Put the data into a numbered list, starting at the line that contains "This screenshot has width=1536, height=769." and ending at the last line of the data. Skip blank lines and leave the pictures out.

Start of EXERCISE MATERIAL

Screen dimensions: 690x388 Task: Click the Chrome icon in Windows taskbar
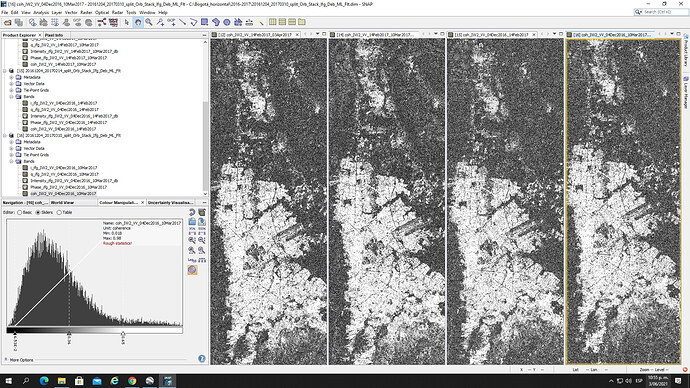132,381

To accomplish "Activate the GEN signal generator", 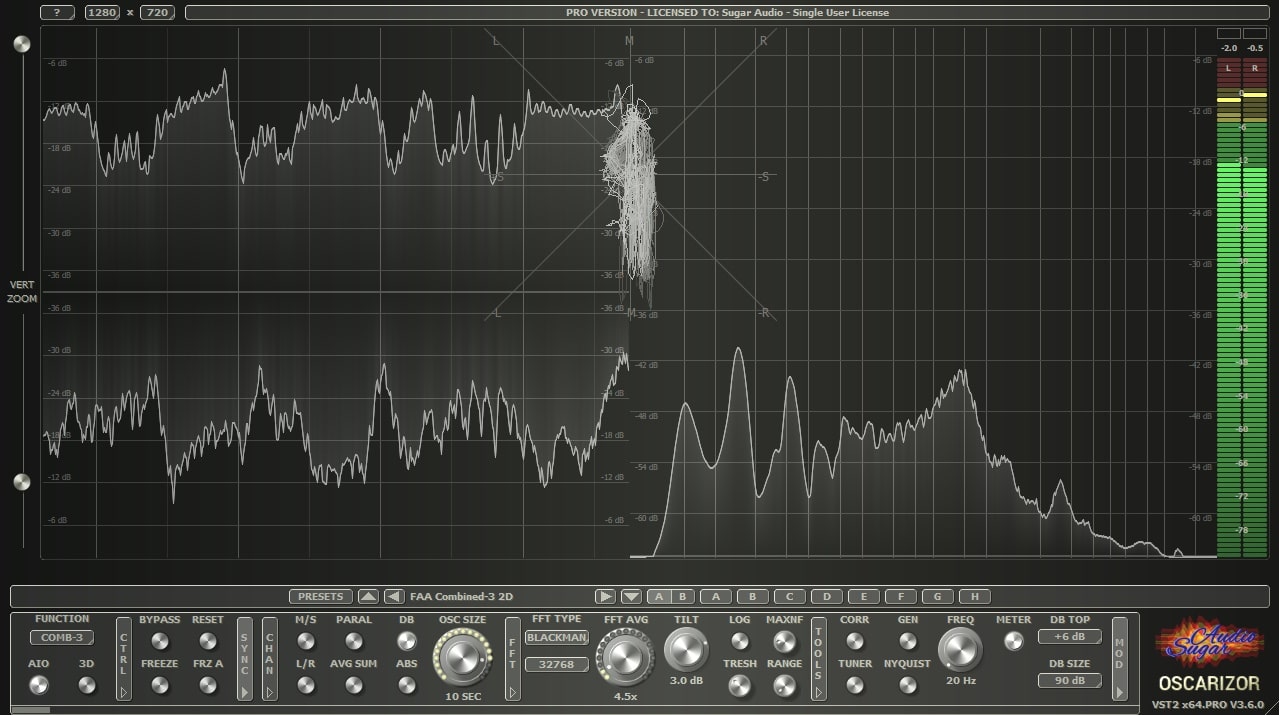I will coord(907,642).
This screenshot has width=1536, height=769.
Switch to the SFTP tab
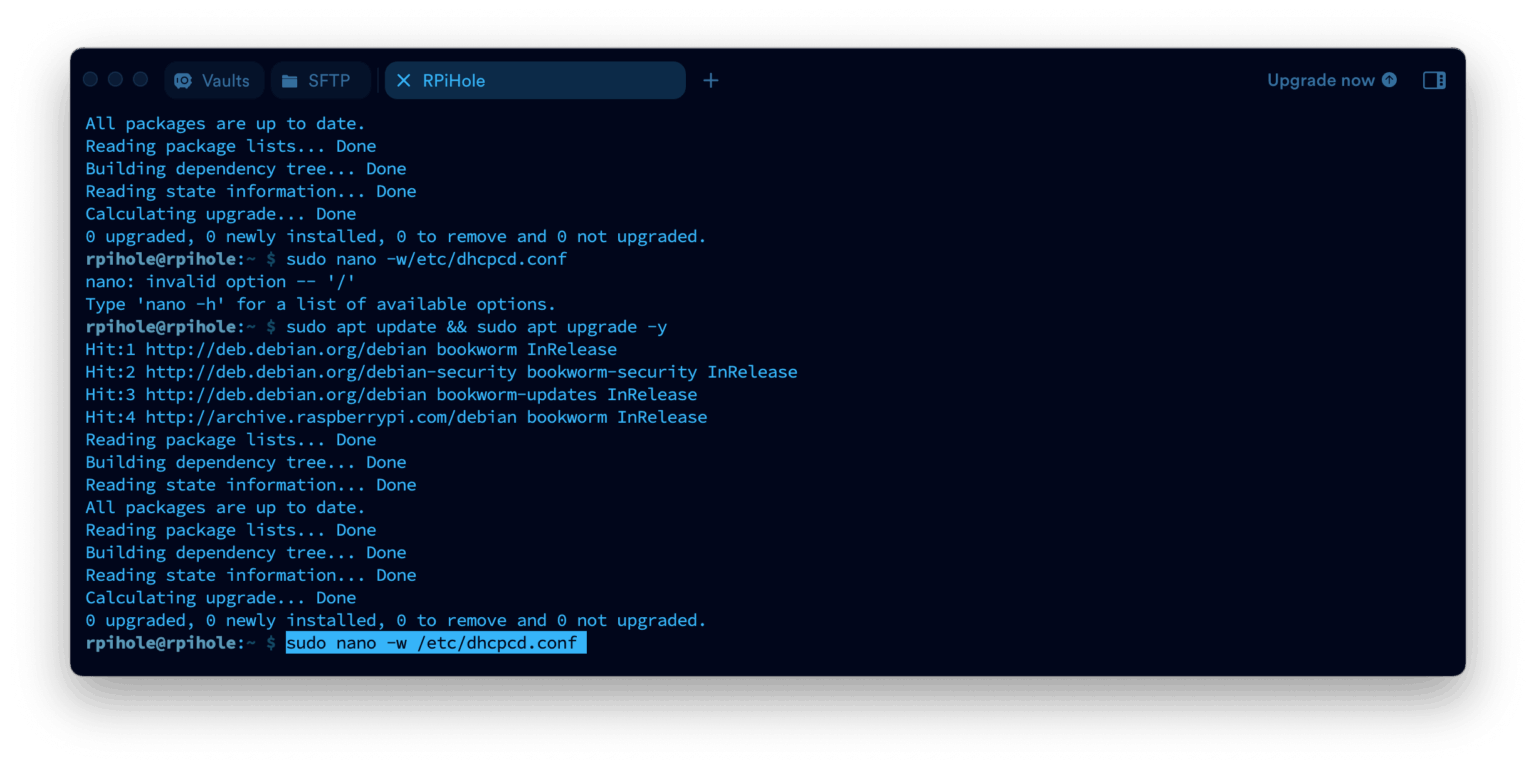click(x=320, y=81)
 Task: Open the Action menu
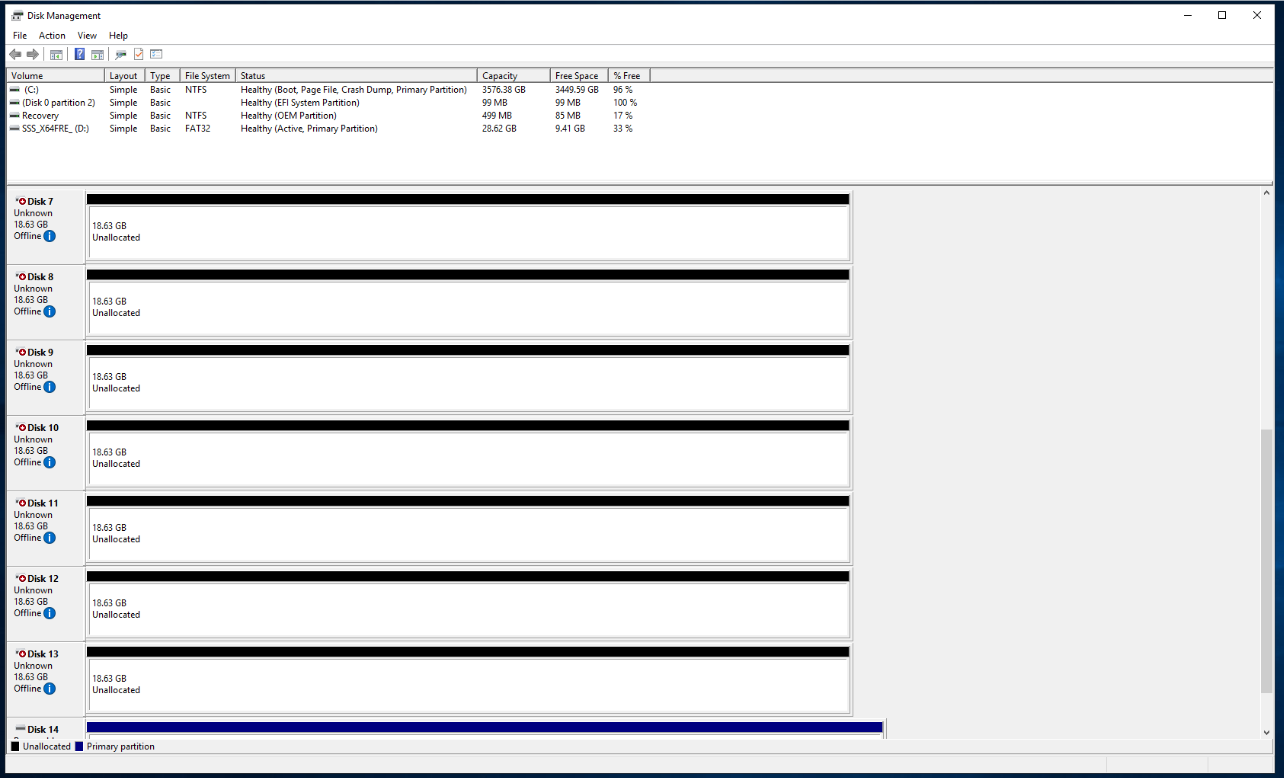click(51, 35)
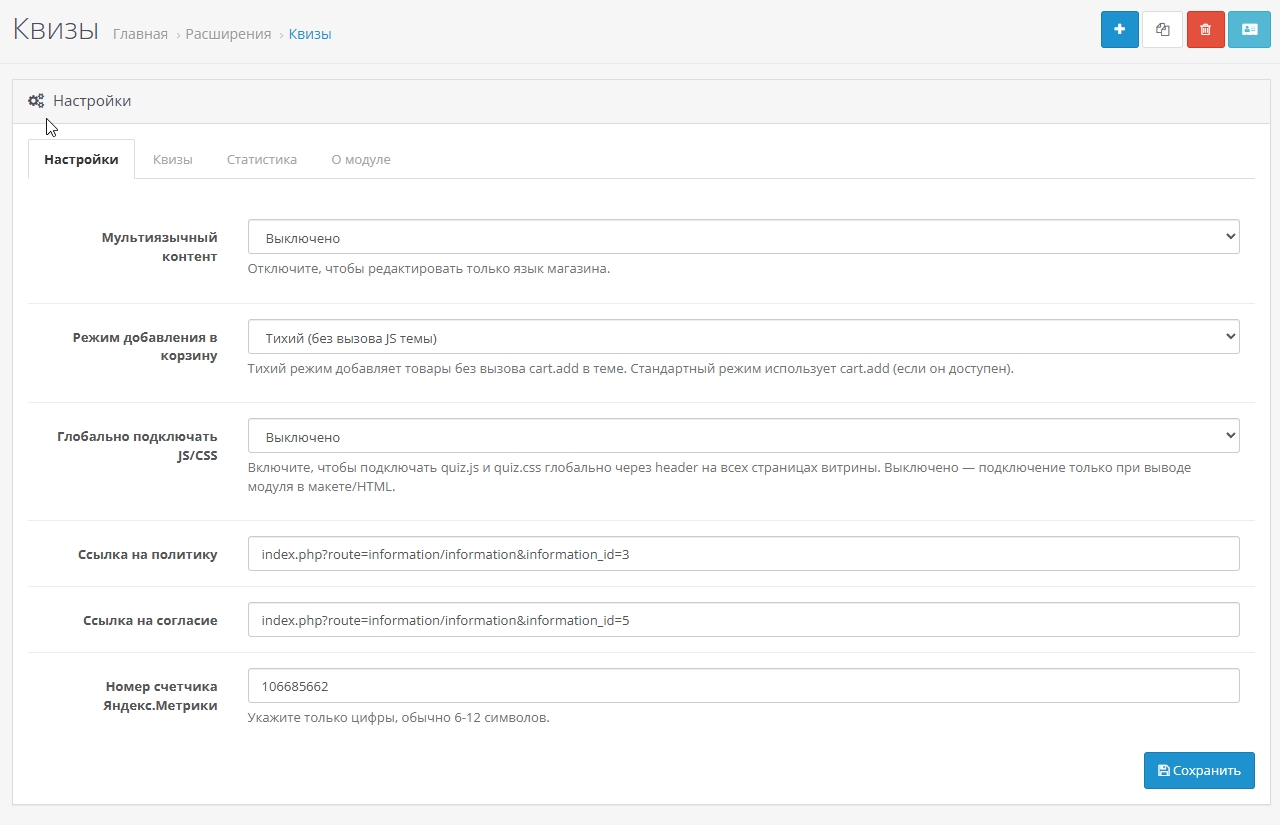The image size is (1280, 825).
Task: Click the red trash delete button
Action: click(1205, 30)
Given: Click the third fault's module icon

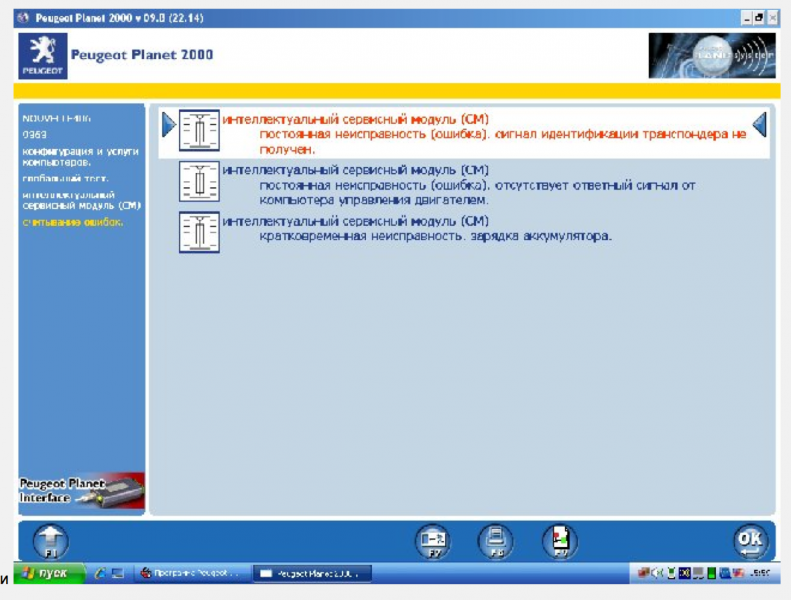Looking at the screenshot, I should 199,232.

End of EXERCISE MATERIAL

## OUTPUT OF THE EXERCISE
1. This screenshot has width=1536, height=769.
2. Switch to the SFTP tab
3. click(x=320, y=81)
4.  Task: Open the Action menu
5. click(51, 35)
6. The image size is (1280, 825).
7. Task: Click the red trash delete button
8. Action: click(1205, 30)
9. Given: Click the third fault's module icon
10. Looking at the screenshot, I should 199,232.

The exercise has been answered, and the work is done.